Sou completamente apaixonada por cidades. Escolho coimbra para minha favorita, por ser a minha cidade, mesmo nunca lá tendo vivido. Sinto-me em casa porque me perco. Faz sentido? Não. Só para quem, como eu, gosta de estar confusa.
Se me perguntassem do que gosto mais, eu não saberia responder. Gosto dos pormenores. Gosto daqueles candeeiros velhos, presos às paredes, pintados de verde mas deixando ver parte da ferrugem que lhes ofereceram os anos. Gosto das ruas estreitas marcadas pelo intenso cheiro a fruta, em pequenas mercearias com caixas amontoadas e vendedores que ainda sabem sorrir a quem passa. Gosto daquela rua que tem sempre música, geralmente fado, e uma lojinha a vender livros em segunda mão, autênticos tesouros, a cheirar a velho. E do cego que se senta sempre no mesmo sítio, e que repete a mesma cantilena desde que me lembro. Costumo deixar-lhe uma moeda, sempre que por lá passo, mas não o tenho visto. Onde andará ele?
Também gosto dos velhos - um preto e um chinês - que já várias vezes vi a jogar xadrez no meio da rua. É-me tão, mas tão fácil gostar de quem não conheço, que soube na primeira vez em que os vi que mais valia nunca lhes falar. As palavras só estragam, e eu gosto deles assim, sem saber mais do que aquilo que posso ver. Sorrio-lhes e vou embora. Mesmo que eles não me tenham visto, mesmo que ninguém se tenha dado conta da minha presença - eu sinto-me muito bem quando pareço ser invisível.
Se algum dia alguém der por mim, talvez me julguem louca graças a esta minha mania de sorrir aos estranhos. Mais louca me julgariam se soubessem o que me passa pela cabeça enquanto vagueio por aquelas ruas. Ninguém imagina o quanto sou apaixonada pelo som do acordeão misturado com as conversas que me são alheias, e pelas gargalhadas de quem não conheço, do quanto me tocam realmente as tunas no meio da cidade. E ninguém sonha a vontade que tive de chorar no dia em que tive a sorte de ouvir uma mulher a tocar violino sem que ninguém parasse para a ouvir. Eu podia tê-la ouvido tocar o dia todo.
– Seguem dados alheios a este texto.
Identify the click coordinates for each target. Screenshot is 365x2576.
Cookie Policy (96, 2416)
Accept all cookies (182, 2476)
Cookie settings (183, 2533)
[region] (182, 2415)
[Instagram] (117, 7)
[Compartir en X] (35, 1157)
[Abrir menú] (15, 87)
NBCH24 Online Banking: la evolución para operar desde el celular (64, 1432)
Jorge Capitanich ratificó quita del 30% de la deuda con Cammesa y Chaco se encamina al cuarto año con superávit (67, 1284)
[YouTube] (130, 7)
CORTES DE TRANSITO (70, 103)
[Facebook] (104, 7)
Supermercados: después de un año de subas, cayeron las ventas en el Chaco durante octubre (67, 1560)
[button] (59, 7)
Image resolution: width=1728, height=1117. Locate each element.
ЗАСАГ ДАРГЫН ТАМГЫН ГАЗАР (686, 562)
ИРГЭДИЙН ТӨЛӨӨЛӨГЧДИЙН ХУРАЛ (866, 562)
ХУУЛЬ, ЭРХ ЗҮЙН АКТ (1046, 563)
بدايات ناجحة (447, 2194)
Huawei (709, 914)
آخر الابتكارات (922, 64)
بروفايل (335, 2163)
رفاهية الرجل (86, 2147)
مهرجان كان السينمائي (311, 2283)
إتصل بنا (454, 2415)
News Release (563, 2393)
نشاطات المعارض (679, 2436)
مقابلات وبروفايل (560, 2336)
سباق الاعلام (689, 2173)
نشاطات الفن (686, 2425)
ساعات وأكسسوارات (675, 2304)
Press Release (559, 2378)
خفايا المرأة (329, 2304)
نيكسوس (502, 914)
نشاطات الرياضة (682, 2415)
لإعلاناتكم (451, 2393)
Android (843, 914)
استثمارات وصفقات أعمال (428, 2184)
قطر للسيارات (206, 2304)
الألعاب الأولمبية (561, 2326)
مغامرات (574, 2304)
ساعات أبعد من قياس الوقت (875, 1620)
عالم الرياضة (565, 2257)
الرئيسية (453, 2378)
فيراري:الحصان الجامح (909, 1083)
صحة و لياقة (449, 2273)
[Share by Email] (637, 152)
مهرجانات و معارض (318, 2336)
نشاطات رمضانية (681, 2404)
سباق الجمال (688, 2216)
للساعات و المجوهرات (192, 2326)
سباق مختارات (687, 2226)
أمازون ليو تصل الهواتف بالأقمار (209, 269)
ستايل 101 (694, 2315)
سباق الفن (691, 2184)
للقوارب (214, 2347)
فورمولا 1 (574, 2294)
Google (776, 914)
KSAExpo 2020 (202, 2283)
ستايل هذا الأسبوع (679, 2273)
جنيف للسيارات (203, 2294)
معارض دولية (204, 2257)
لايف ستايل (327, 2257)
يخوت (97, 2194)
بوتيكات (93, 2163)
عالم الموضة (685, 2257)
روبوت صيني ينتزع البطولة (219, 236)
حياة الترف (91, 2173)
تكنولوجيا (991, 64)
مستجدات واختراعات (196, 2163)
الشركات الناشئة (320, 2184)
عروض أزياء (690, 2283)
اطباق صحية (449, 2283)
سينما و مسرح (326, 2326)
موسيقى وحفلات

Tento imaginar os segredos que cada rua esconde. As palavras que ainda ecoam nas ruas - ou na cabeça de quem por lá as ouviu - anos depois de terem sido proferidas. Tento adivinhar as dores e as alegrias ali escondidas, quantas pessoas ali terão vivido o melhor dia das suas vidas - ou o pior. Quem o sabe? Em cada parede, encontro uma promessa. Em cada esquina, alguém pode ter sofrido um desgosto - e ninguém o saberá. Quantas lágrimas não terão caído nas pedras da calçada que os meus pés agora pisam? Ouço então uma melodia triste, que não vem de lado nenhum; vem de mim, e deixo que as minhas lágrimas se misturem com as outras que o chão guardou. Nunca ninguém saberá, e por isso as minhas mágoas estão bem escondidas, porque o que há mais na cidade, é silêncio.
4 comentários:
Isso é bom? :)
Que texto lindíssimo.
É ótimo.
Uma escrita que não transmita sentimentos e sensações, não tem substância.:-)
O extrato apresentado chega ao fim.